Studies show that children as young as pre-school going age are diagnosed with depression especially when there is a life changing event that triggers depression in children who hadn’t shown signs of it previously. However, depression in children is easy to miss, mainly because children have difficultly expressing themselves and these feelings. Symptoms of depression to look out for include:

  • Loss of interest in activities that were once enjoyed
  • A low self-esteem – feelings of worthlessness and hopelessness
  • A change in sleeping patterns
  • Changes in weight
  • Unusual sadness or increased irritability that persists even when circumstances change
  • Feelings of guilt and anger
  • Low energy
  • Academic success deterioration
  • Difficulty concentrating
  • Thoughts of suicide

 Children with depression may not necessarily experience all these symptoms. But if several of the symptoms are present for at least two weeks, it can be suggested to be depression.

How to help a child who has depression

 As a parent, you need to be prepared for dealing with problems – big and small. That includes taking care of your child’s mental health. It’s important to step up when things get serious.

Emotional support

Your child needs emotional support, and you need to be their number one person. Emotional support from their family is the building block of further social relationships. But, how can you manage to establish this kind of a firm base?

  • Spend quality time with your child
  • Encourage open and honest conversations
  • Listen to what your child has to say
  • Acknowledge their inner struggles

 Encourage a healthy lifestyle

 Physical and mental health are closely connected. And a healthy lifestyle can help manage symptoms of depression. Of course, you can’t order your child to lead a healthy life but you can provide healthy options and adopt a healthy lifestyle yourself. Being subtle in your suggestions and providing a good example can help encourage them to want a healthy life for themselves.

 Help with connection

 Depression can lead to isolation. A lack of interaction and connection can worsen depression symptoms.

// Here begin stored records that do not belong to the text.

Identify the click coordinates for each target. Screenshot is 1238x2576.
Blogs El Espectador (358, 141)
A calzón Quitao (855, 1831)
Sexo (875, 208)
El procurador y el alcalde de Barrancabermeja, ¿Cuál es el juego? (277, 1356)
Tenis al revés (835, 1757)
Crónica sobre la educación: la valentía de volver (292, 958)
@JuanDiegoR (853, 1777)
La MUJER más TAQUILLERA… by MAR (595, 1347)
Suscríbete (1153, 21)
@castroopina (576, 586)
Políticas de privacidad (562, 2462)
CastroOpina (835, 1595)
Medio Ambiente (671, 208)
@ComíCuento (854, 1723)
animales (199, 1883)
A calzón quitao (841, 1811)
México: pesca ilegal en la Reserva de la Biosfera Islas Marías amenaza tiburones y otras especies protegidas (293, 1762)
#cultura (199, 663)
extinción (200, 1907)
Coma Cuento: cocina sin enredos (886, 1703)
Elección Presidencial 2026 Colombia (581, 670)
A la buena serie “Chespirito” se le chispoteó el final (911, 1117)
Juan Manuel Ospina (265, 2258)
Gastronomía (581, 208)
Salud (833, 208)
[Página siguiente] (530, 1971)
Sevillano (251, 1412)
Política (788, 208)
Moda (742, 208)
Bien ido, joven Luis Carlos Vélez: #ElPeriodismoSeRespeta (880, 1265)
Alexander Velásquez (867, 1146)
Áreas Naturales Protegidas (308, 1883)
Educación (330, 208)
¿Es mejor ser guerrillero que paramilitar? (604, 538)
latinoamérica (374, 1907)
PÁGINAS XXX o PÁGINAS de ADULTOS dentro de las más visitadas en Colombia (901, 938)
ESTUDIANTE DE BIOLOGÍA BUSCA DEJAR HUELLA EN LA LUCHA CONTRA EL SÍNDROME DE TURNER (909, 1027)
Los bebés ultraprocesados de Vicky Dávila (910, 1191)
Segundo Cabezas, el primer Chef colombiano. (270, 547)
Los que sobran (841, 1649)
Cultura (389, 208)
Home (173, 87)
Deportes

Obviously, you can’t make your child have friends or force them to socialize. Some children find it hard to socially interact and make the first move with new friends. That’s why this subject matter is delicate and takes time. You can:

  • Inspire your child to join a club at school or attend activities
  • Give them ideas on attending various social events
  • Encourage play dates and sleepovers at your house
  • Organize family gatherings


 It is important to seek professional treatment when symptoms of depression continue. Parents can contact a mental health professional directly or speak to a general practitioner for a referral. There are different kinds of therapy that children can be put on that have proved to be effective for instance Cognitive Behavioural Therapy (CBT) which is the commonly used to treat depression. This type of therapy involves speaking about Emotions and experiences. Traditional talk therapy may not be as effective on children because of their limited

vocabulary. Play therapy would also be best suited for children. This therapy uses toys and entertainment to help children learn to reinforce their feelings and experiences and also cope with symptoms of depression.

Raising awareness annually is meaningless without disseminating resources, increasing accessibility to treatment, and the normalisation of mental health conversations within society. Below we’ve included a list of places that you can get help for your child or someone you know.

Cipla SADAG Mental Health Line

0800 4567 789 or WhatsApp 076 88 22 775

For a suicidal Emergency: 0800 567 567

Find a Support Group in your area

0800 21 22 23


TherapyRoute is a mental health service directory and resource that helps people find nearby mental health services, e.g. psychologists, social workers, community clinics, NGO’s, and psychiatric hospitals throughoutSouth Africa (and beyond).

Don’t let stigma prevent you from taking action and seeking help for your child.